**What you will do**
Quote the entire listing below word for word, keeping every line as it stands.

**Supplied records**

<<<<

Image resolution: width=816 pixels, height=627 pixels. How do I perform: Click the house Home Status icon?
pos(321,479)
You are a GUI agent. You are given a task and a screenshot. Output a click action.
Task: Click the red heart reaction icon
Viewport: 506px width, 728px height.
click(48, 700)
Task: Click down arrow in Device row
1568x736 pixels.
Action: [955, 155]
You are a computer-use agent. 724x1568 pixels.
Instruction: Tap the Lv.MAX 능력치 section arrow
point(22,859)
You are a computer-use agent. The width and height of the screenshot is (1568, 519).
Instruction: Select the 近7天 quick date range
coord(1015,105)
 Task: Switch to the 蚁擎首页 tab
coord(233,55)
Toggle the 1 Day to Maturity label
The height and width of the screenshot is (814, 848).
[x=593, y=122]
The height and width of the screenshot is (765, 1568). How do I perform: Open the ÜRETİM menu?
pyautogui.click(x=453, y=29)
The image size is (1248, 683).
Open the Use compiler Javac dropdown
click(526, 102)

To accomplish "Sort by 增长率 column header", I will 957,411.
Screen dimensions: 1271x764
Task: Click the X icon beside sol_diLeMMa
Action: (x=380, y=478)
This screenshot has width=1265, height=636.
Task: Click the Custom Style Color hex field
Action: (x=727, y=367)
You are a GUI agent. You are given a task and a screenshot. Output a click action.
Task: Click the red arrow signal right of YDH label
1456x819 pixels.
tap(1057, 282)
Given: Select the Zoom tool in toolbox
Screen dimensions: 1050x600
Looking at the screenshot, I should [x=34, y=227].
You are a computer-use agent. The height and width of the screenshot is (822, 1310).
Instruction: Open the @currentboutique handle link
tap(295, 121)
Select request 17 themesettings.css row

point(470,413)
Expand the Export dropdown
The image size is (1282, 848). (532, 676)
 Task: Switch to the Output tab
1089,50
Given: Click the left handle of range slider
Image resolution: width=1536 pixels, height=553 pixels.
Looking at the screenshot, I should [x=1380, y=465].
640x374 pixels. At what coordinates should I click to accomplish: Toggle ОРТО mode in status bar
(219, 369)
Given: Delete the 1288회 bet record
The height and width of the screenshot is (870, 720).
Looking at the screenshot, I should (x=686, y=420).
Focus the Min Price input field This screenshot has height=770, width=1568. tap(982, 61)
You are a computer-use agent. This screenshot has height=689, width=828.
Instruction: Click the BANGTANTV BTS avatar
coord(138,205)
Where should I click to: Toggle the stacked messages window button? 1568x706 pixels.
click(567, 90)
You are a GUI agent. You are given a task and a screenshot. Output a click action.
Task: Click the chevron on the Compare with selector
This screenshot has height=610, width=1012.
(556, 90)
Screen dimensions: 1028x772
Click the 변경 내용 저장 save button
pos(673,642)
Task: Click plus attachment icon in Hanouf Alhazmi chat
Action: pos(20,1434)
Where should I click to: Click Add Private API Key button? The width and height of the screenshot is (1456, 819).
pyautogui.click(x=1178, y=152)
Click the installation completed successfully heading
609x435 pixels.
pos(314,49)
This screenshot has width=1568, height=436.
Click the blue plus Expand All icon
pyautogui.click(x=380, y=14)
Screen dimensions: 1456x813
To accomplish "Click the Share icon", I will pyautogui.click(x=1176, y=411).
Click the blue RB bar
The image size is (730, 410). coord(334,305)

>>>>

**Solution to the problem**
Image resolution: width=816 pixels, height=627 pixels. How do I perform: Click the house Home Status icon?
pos(321,479)
You are a GUI agent. You are given a task and a screenshot. Output a click action.
Task: Click the red heart reaction icon
Viewport: 506px width, 728px height.
click(48, 700)
Task: Click down arrow in Device row
1568x736 pixels.
Action: [955, 155]
You are a computer-use agent. 724x1568 pixels.
Instruction: Tap the Lv.MAX 능력치 section arrow
point(22,859)
You are a computer-use agent. The width and height of the screenshot is (1568, 519).
Instruction: Select the 近7天 quick date range
coord(1015,105)
 Task: Switch to the 蚁擎首页 tab
coord(233,55)
Toggle the 1 Day to Maturity label
The height and width of the screenshot is (814, 848).
[x=593, y=122]
The height and width of the screenshot is (765, 1568). How do I perform: Open the ÜRETİM menu?
pyautogui.click(x=453, y=29)
The image size is (1248, 683).
Open the Use compiler Javac dropdown
click(526, 102)

To accomplish "Sort by 增长率 column header", I will 957,411.
Screen dimensions: 1271x764
Task: Click the X icon beside sol_diLeMMa
Action: (x=380, y=478)
This screenshot has width=1265, height=636.
Task: Click the Custom Style Color hex field
Action: (x=727, y=367)
You are a GUI agent. You are given a task and a screenshot. Output a click action.
Task: Click the red arrow signal right of YDH label
1456x819 pixels.
tap(1057, 282)
Given: Select the Zoom tool in toolbox
Screen dimensions: 1050x600
Looking at the screenshot, I should [x=34, y=227].
You are a computer-use agent. The height and width of the screenshot is (822, 1310).
Instruction: Open the @currentboutique handle link
tap(295, 121)
Select request 17 themesettings.css row

point(470,413)
Expand the Export dropdown
The image size is (1282, 848). (532, 676)
 Task: Switch to the Output tab
1089,50
Given: Click the left handle of range slider
Image resolution: width=1536 pixels, height=553 pixels.
Looking at the screenshot, I should [x=1380, y=465].
640x374 pixels. At what coordinates should I click to accomplish: Toggle ОРТО mode in status bar
(219, 369)
Given: Delete the 1288회 bet record
The height and width of the screenshot is (870, 720).
Looking at the screenshot, I should (x=686, y=420).
Focus the Min Price input field This screenshot has height=770, width=1568. tap(982, 61)
You are a computer-use agent. This screenshot has height=689, width=828.
Instruction: Click the BANGTANTV BTS avatar
coord(138,205)
Where should I click to: Toggle the stacked messages window button? 1568x706 pixels.
click(567, 90)
You are a GUI agent. You are given a task and a screenshot. Output a click action.
Task: Click the chevron on the Compare with selector
This screenshot has height=610, width=1012.
(556, 90)
Screen dimensions: 1028x772
Click the 변경 내용 저장 save button
pos(673,642)
Task: Click plus attachment icon in Hanouf Alhazmi chat
Action: pos(20,1434)
Where should I click to: Click Add Private API Key button? The width and height of the screenshot is (1456, 819).
pyautogui.click(x=1178, y=152)
Click the installation completed successfully heading
609x435 pixels.
pos(314,49)
This screenshot has width=1568, height=436.
Click the blue plus Expand All icon
pyautogui.click(x=380, y=14)
Screen dimensions: 1456x813
To accomplish "Click the Share icon", I will pyautogui.click(x=1176, y=411).
Click the blue RB bar
The image size is (730, 410). coord(334,305)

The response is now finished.